Be transparent. Define what your role was in the projects you post. Do not pass off school assignments as client or professional work! It is SO easy for employers to tell.
Lastly, make sure your email and resume are easy to find, and updated!
SPD-U: Having done a lot of work for ViceNews.com, what would you say are some of the key differences in designing for Digital editorial over Print? Were there things you didn't expect to be easier/harder?
LX: Soo many things!! I love working in each, and they both have their own unique rewards and challenges. They’re both fast paced, but for completely different reasons.
Working in news design, we were delivering content every single day, and I was conceptualizing graphics every hour for posts. I learned a lot about the ethics of journalism, image making and my role in delivering messages. I was animating profiles, creating infographics and branding our podcasts, all while art directing and designing our web feature packages, social media graphics and daily stories.
I’m currently at Men’s Health magazine, which is a monthly. It’s still quick moving because we’re constantly designing, art directing and churning out pages. However, I’m given more opportunity to spend more intentional time with each page. My only job is to make the pages I’m assigned the best they can be.
Both mediums continue to teach me a lot, and are so versatile and dynamic.
My favorite things about web are it’s fluidity and forgiveness. You can update things you messed up. The hardest thing is that nothing truly goes away. People on Twitter are the WORST!!!
For print, the best thing for me is that pages can have more design depth and texture. You have the viewers attention for longer, because they made the active decision to purchase that magazine. The hardest, which I guess this goes for both, is lack of diversity within the industry!! So many popular illustrators and designers in high positions are white dudes!! I’m trying to commission more women/queer folks of color for illustration so please hit me up! Y’all, hire people of color!!!!
SPD-U: What are some things you wish you could go back and tell yourself about working not just in publications, but as a designer in general?
LX: Stay versatile in the skills you possess! I think I was better off because I was interested in so many things. I equipped myself with the in’s and outs of print design but also had a heavy interest in motion graphics and web design.
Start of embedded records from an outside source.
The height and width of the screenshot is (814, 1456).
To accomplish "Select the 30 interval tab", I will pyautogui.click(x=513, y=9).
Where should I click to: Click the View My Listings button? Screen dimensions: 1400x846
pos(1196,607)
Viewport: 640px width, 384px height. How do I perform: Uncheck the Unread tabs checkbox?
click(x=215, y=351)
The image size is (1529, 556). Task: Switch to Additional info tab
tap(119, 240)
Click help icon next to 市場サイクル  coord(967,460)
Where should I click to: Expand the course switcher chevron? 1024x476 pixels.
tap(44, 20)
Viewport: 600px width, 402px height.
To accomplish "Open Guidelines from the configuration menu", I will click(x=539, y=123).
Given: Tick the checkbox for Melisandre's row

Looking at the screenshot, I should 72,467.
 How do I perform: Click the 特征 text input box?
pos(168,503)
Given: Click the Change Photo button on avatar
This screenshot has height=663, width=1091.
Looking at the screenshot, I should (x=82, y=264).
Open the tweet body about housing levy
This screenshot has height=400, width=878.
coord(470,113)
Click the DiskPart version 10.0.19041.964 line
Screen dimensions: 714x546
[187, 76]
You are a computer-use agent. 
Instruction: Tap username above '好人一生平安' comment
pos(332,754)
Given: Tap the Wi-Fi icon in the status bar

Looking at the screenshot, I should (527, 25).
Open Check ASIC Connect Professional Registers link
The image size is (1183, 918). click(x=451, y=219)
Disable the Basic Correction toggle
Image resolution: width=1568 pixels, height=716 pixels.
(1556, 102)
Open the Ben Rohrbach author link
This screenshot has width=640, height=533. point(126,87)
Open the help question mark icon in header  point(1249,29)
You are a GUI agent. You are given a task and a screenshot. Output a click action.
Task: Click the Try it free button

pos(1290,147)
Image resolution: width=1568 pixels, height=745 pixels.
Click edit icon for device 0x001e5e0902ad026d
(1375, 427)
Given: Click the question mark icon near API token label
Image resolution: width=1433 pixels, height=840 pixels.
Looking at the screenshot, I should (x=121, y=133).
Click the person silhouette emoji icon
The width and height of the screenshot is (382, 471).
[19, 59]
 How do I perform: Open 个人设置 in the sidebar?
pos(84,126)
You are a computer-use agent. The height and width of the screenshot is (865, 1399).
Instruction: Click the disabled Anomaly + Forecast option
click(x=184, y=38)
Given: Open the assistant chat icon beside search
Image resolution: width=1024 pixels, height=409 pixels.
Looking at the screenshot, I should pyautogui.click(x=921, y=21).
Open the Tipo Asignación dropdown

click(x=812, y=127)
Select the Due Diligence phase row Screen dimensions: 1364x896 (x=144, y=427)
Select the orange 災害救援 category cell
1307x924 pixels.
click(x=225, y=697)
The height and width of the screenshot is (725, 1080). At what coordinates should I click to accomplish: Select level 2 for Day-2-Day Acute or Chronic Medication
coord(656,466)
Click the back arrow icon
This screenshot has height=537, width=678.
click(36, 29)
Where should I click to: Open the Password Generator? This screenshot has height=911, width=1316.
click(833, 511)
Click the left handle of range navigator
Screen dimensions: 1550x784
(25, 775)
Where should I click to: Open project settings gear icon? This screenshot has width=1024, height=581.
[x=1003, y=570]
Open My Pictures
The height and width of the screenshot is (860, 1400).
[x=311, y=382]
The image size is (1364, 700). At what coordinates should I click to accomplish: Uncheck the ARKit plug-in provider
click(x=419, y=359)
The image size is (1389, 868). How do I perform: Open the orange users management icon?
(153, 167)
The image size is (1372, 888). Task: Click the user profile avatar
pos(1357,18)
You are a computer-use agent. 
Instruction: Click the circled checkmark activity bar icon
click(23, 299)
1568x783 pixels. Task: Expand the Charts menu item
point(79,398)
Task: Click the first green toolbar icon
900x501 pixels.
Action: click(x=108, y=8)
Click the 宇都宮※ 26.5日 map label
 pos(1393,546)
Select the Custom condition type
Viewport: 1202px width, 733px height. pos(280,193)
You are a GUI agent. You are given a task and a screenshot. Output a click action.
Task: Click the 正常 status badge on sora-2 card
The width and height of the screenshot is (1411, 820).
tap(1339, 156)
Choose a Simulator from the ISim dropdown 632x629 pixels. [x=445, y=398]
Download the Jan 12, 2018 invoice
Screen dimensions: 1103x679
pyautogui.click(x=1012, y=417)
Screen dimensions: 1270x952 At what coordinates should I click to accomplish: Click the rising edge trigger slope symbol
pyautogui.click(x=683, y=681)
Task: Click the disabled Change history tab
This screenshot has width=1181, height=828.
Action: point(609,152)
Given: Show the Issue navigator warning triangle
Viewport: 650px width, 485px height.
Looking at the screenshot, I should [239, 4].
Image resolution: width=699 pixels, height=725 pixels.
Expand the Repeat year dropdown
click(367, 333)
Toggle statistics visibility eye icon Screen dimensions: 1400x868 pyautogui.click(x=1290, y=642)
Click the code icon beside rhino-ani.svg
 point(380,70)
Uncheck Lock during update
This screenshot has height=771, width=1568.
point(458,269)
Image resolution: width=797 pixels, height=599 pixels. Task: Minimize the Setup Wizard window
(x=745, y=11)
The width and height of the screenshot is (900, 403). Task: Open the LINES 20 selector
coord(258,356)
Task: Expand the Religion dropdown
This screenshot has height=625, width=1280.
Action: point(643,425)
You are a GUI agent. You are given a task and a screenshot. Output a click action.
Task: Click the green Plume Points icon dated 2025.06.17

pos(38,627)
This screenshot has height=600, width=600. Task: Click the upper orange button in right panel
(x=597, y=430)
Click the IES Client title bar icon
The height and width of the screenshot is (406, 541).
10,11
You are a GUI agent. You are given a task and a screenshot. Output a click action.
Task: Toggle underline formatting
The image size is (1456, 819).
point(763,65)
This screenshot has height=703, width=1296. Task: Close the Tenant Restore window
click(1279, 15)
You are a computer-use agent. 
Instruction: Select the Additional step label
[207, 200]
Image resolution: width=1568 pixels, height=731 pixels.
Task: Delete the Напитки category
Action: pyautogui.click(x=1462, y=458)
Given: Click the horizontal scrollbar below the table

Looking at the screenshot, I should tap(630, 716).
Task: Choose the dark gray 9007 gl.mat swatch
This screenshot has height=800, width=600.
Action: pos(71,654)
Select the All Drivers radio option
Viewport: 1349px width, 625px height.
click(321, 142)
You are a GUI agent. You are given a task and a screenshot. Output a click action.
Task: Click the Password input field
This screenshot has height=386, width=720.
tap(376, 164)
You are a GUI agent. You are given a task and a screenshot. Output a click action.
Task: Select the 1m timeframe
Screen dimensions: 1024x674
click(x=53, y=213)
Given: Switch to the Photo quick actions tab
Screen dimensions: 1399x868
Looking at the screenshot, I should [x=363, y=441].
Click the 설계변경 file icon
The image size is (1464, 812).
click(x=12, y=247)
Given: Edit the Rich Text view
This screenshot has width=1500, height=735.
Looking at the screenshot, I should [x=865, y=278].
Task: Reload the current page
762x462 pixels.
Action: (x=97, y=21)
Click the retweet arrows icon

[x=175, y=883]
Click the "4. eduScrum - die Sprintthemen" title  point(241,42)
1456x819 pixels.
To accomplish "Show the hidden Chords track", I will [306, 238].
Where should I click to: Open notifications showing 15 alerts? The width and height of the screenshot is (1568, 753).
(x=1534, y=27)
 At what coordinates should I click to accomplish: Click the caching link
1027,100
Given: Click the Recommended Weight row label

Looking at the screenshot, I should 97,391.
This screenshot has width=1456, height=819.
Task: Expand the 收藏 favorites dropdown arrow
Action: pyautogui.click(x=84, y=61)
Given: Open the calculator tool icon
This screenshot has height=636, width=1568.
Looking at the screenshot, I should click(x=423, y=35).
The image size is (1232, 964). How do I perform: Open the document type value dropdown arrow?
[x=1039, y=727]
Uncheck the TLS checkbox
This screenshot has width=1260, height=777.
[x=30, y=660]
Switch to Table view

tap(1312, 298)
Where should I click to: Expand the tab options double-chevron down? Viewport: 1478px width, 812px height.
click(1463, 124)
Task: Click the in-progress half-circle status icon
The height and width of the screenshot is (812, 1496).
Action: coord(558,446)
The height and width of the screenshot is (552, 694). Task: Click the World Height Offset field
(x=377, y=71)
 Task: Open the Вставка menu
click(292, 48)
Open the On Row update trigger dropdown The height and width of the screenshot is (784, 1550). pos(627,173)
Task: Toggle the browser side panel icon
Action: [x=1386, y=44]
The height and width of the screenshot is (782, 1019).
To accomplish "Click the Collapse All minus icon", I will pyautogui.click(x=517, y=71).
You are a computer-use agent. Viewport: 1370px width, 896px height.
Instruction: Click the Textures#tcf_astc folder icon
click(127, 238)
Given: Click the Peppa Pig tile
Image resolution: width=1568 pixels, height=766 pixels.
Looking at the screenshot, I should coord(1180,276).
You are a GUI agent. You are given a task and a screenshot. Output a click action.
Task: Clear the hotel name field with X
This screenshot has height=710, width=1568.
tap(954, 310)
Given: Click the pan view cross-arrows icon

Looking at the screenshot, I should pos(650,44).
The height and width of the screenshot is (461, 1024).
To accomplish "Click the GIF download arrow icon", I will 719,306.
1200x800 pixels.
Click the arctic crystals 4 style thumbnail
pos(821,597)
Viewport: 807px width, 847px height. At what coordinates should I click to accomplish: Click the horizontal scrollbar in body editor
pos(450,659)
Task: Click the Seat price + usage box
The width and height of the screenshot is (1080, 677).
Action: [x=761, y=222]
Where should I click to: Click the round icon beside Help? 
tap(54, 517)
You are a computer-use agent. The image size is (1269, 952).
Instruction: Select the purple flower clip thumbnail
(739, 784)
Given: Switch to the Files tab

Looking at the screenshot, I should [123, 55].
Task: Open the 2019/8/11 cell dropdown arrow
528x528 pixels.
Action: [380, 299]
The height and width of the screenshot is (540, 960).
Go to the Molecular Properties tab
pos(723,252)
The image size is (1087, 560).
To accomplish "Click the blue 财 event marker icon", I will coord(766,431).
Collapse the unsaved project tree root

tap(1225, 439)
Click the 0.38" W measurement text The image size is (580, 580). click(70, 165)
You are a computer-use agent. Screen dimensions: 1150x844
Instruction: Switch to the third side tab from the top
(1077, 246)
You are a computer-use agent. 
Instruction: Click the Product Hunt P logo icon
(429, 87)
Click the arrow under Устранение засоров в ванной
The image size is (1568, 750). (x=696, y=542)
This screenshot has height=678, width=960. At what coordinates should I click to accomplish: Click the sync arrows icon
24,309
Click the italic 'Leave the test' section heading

I think it’s really important to know the field and keep your tool belt ready, because editorial design is SO versatile. It thrives online, it dreams in 3D and VR, it breathes new life through video and motion design. The definition of what a publication and editorial content can be and do is constantly changing. You have to learn with it.
SPD-U: Who are some of your design idols (and can we have their Instagram tags? ;) )
LX: Omg too many. I started an instagram specifically for my design work and I use it to follow all of my fave designers and illustrators. You can go to my instagram following list to see everyone I love and all the new people I add to stay updated.
SPD-U: Do you have a guilty pleasure magazine?
LX: Ummmm I don’t really. I mostly subscribe to magazines with beautiful, informative, well thought out design and content. AND I barely have time to read those, so I don’t really have room for “guilty pleasure” mags.
SPD-U: Last but not least: favorite pizza toppings (and yes, pineapple and pickles count).
LX: I’m about to sound so boughie but my favorite pizza right now is from Fornino’s (conveniently located across from VICE HQ) Funghi Misti pizza. It’s topped with 4 kinds of mushrooms and a shit ton of juicy azz truffle oil. But otherwise, if I were held against my will and forced to order a papa johns, it would be pineapple and mushroom with a shit-ton of garlic dipping sauce.